Texte à lire:
# # #
Mais ces circonstances historiques particulières, ici ou ailleurs, aujourd’hui ou en d’autres temps, ne doivent pas faire du flic, disons en temps ordinaires et sous un régime relativement démocratique, l’image même du salopard à la solde des pires desseins d’un Etat qui serait (de quelque façon qu’il prétende lui-même se présenter) nécessairement dictatorial ou totalitaire. Il est vrai que c’est un quasi sport national en France d’accuser la police d’être fasciste ou fascisante (le fameux « CRS, SS ! » des gentils étudiants de 1968 résonne encore aujourd’hui dans des millions de têtes plus ou moins bien faites) et l’Etat lui-même de n’être qu’une sorte de fausse démocratie qui ne “tiendrait”, ou ne pourrait se prétendre telle, que grâce au hochet très intermittent et aimablement illusoire des diverses élections. Derrière ce joli masque souriant, bien évidemment, nous n’aurions que le visage vérolé d’un Etat répressif, manipulateur, inquisiteur, policier, non pas en un sens positif ni même neutre (le simple et nécessaire « maintien de l’ordre » par exemple), mais en un sens forcément dirimant ou liberticide – comme on néologise maintenant. Ceux qui, vivant en France, se sentent tout à fait assurés de cette funeste « réalité française »cachée derrière le « rideau de fumée » de la démocratie et de son malingre supplétif – les élections – devraient aller faire un stage de quelques mois dans des contrées riantes telles que la Corée du Nord ou l’Arabie saoudite, après lequel (si toutefois ils avaient la chance de ne pas y rester et de réintégrer leurs douces pénates) ils réviseraient peut-être (même pas sûr, pour certains d’entre eux, très déterminés à privilégier ce qu’ils croient sur ce qu’ils voient et même sur ce qu’ils vivent) leurs définitions relatives de ce que sont une dictature (nécessairement secondée par une police de la même eau) et une démocratie.

 

J’ai remarqué cependant, après avoir été amené à photographier pas mal de flics en diverses circonstances, telles que manifestations, rassemblements et autres défilés populaires, que l’image ainsi gravée ne restituait pour ainsi dire jamais une « bonne image » de la police, sans d’ailleurs que, le moins du monde, je n’aie cherché à infuser dans ce constat « négatif » une quelconque intention malveillante ou dévalorisante. Je me contentais de photographier, sans chercher à tenir un « discours » particulier. Mais le fait était – me semblait-il du moins en consultant et en comparant ces photos plus tard – que la police y apparaissait toujours sous un angle dur, sévère, antipathique, patibulaire, dans une sorte de fatal mauvais rôle qui lui collerait à la peau… ou à l’uniforme. Et très souvent d’ailleurs, par contraste, la bonne foule populaire n’en paraissait – à l’intérieur d’une même photo, par exemple, montrant à la fois des policiers et des manifestants – que plus sympathique, plus familière, plus « libre », plus conforme au cliché d’une humanité débonnaire, brouillonne, vivante, comme si ces rôles respectifs étaient prédestinés, inamovibles, non interchangeables, et même essentialisés à travers une frontière invisible mais infranchissable entre le bon peuple chantant et ses roides gardes-chiourmes. Fallait-il en conclure que police et photogénie étaient deux choses incompatibles, qui ne pouvaient en aucun cas se « rencontrer » ou s’harmoniser ?
# # #
Activité: Rédigez la suite du texte ci-dessus sur la police et la photographie, à partir de sa dernière phrase.
# # #
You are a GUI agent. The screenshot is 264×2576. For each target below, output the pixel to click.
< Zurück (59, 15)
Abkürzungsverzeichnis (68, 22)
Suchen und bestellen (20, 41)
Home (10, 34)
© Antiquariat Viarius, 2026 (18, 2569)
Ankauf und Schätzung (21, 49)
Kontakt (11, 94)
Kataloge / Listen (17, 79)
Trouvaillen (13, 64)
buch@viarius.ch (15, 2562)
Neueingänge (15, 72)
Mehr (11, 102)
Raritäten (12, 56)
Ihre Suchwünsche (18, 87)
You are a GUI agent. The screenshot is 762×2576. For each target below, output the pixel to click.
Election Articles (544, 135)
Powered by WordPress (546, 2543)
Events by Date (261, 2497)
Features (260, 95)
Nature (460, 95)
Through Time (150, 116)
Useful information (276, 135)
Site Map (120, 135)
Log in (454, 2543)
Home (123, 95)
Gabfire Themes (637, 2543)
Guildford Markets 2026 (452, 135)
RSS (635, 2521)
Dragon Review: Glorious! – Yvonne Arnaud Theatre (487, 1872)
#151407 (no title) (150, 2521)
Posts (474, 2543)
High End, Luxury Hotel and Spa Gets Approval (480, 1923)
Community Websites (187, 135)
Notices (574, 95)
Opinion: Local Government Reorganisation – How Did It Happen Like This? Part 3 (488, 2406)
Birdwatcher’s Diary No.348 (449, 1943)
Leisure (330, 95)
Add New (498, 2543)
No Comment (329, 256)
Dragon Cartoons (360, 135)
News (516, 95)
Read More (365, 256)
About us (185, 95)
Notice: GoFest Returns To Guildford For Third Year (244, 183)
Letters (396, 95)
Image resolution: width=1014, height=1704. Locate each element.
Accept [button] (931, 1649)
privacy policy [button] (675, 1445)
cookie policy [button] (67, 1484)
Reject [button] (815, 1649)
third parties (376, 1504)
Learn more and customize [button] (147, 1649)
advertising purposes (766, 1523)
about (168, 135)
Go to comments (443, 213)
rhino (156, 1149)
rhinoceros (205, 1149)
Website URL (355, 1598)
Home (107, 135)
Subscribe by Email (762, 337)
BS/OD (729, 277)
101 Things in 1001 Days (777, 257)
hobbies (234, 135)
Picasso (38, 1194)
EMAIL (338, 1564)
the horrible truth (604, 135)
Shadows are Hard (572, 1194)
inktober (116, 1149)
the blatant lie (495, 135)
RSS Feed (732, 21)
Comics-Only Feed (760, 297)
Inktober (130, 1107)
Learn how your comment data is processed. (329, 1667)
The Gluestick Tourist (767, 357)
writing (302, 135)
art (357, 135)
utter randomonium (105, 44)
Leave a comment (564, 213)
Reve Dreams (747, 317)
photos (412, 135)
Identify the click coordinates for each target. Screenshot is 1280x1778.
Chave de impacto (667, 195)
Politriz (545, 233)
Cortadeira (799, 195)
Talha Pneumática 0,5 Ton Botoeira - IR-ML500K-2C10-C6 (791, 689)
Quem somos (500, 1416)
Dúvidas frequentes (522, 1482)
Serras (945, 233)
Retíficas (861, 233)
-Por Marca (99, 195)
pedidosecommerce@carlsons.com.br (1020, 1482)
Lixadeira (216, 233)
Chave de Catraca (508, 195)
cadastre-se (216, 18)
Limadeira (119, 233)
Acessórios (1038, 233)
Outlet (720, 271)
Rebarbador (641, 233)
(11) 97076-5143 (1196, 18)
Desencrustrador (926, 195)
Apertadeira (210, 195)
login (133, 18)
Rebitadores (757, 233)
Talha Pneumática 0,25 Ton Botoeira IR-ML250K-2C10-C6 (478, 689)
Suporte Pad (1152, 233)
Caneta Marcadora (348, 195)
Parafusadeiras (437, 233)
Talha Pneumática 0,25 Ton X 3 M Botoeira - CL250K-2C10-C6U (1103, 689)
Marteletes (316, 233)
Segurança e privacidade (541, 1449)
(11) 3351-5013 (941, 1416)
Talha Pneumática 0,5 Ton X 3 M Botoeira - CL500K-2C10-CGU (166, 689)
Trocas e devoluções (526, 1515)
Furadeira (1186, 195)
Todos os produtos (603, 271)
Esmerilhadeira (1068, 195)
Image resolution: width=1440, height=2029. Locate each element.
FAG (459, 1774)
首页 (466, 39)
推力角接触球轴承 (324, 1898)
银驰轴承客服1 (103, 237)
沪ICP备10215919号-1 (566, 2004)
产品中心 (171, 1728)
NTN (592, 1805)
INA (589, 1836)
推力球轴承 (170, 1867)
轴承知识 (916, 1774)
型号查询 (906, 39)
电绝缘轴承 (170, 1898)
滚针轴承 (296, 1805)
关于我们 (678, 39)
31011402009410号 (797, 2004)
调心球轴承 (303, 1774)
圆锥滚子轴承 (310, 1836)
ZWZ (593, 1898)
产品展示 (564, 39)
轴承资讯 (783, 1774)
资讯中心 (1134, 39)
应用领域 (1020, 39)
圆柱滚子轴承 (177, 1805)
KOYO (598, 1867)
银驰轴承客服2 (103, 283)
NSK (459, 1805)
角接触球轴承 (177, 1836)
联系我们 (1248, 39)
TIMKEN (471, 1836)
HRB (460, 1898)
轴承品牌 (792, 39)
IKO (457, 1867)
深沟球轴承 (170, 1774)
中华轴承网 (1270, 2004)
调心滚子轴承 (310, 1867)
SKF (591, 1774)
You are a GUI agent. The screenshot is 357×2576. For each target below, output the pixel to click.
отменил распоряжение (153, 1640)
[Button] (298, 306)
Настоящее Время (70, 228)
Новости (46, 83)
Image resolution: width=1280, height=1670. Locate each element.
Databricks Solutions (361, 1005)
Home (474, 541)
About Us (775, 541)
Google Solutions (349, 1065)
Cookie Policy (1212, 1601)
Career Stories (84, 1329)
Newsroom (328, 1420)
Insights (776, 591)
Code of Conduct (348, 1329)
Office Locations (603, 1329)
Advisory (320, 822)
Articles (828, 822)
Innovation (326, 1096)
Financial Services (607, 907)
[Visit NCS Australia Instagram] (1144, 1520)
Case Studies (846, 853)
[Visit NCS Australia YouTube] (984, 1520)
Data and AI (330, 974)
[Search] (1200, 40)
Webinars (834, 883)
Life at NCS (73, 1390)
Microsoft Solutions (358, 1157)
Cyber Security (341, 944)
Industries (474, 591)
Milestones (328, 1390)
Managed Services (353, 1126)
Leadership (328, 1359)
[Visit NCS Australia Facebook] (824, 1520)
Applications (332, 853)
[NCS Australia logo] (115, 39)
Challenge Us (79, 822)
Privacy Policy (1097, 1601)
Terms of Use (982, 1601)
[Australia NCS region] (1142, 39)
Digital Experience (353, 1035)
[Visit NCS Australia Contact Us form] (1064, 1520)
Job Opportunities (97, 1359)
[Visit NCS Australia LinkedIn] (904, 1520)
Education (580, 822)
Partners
# # #
Corrigé:
 

En réalité, ce n’est pas tant que les flics ne soient pas « photogéniques », ce qui serait absurde, car la photogénie ne vient jamais du sujet, mais du regard que l’on porte avec plus ou moins de perspicacité ou de sens esthétique (voire affectif) sur lui. C’est plutôt, me semble-t-il, que s’il existe une « photogénie policière » – et pour ne parler ici que des flics de base, ceux qui exercent leurs fonctions en uniforme dans l’espace public –, elle a toujours l’air de s’exercer sur le fond au détriment des flics eux-mêmes, ou plus exactement au détriment de leur fonction, de leur rôle, de leur identité morale, de leur humanité, comme si la représentation photographique les condamnait à les enfermer dans l’image de cerbères antipathiques, rugueux, roides, fermés, armés, engoncés dans un uniforme et dans une posture faits pour inspirer au minimum la méfiance, la défiance, et bien souvent une sorte de regrettable et injuste rejet. Nous voyons des « représentants de l’ordre » dans leurs fonctions à côté de la population « normale », et ce qui nous vient à l’esprit, ce n’est pas l’idée de la simple et évidente nécessité de l’ordre qu’ils représentent, mais plutôt celle d’une présence inquiétante, contraignante, oppressante, comme s’ils n’étaient là que pour plomber l’esprit de fête ou de lutte, assombrir de gros nuages noirs un limpide vent de liberté ou – comme l’éructait un jour en toute simplicité un manifestant dans mon oreille meurtrie, tandis que j’essayais de faire un cadre valable – pour « faire chier le monde ».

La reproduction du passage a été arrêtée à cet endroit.